Aim of the exercise: Print exactly the lines that run from the one containing "Screen dimensions: 218x159" to the final line of the data, both included, and print none of the pictures.
*** Record set Section Begins ***
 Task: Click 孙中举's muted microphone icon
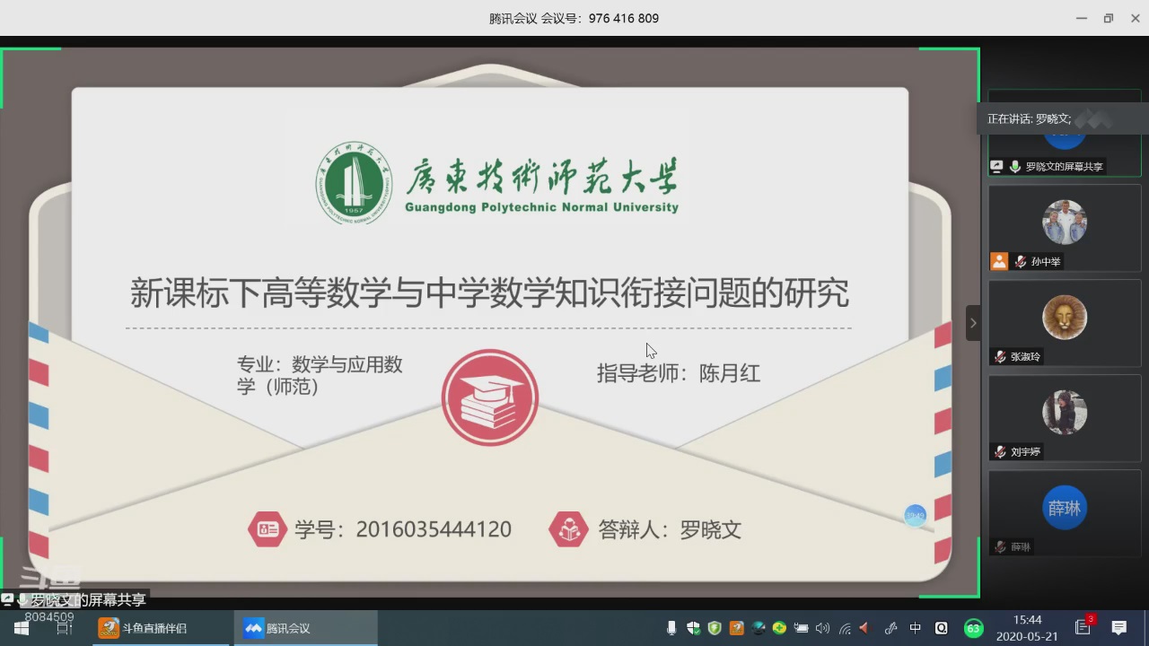[x=1021, y=262]
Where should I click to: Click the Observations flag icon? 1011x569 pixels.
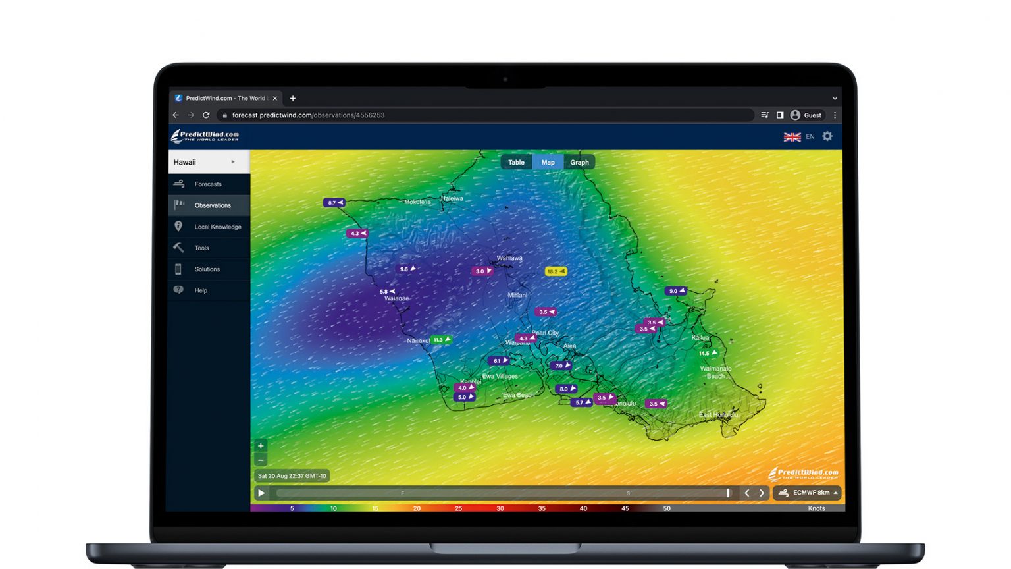tap(179, 205)
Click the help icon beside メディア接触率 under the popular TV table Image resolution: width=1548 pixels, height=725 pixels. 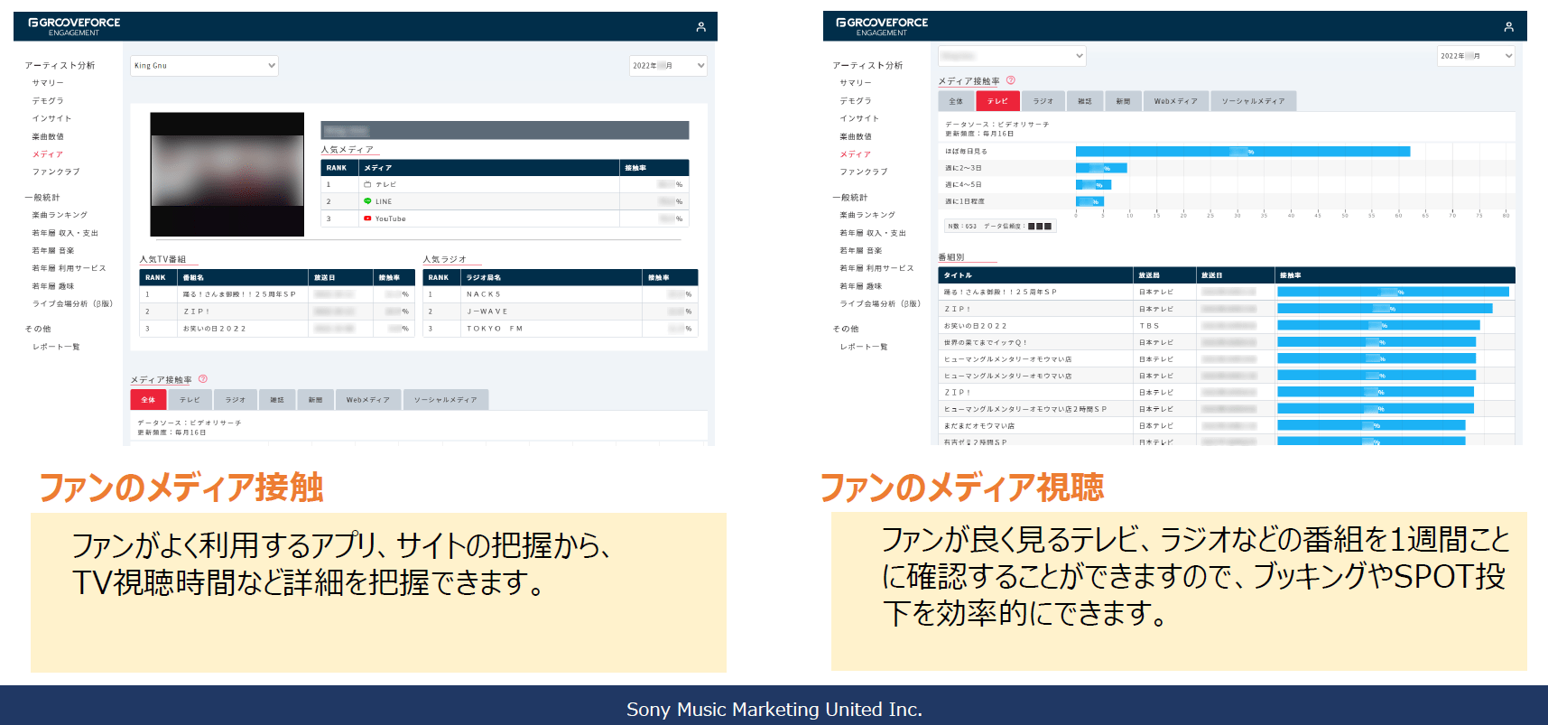[x=203, y=379]
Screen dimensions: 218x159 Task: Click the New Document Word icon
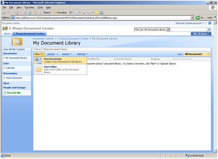tap(38, 61)
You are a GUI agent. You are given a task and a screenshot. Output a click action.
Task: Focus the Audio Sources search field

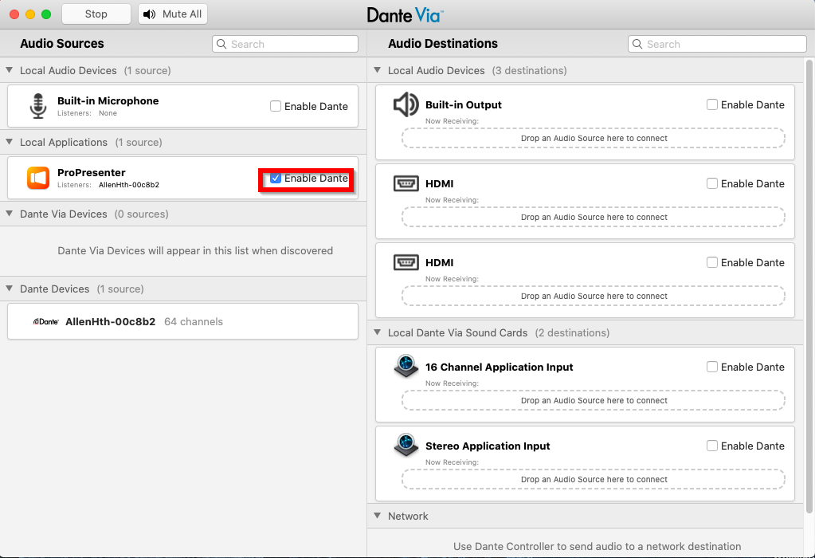tap(285, 44)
*** Record set Section Ends ***
Expected output:
Screen dimensions: 218x159 Task: Click the New Document Word icon
tap(38, 61)
You are a GUI agent. You are given a task and a screenshot. Output a click action.
Task: Focus the Audio Sources search field

tap(285, 44)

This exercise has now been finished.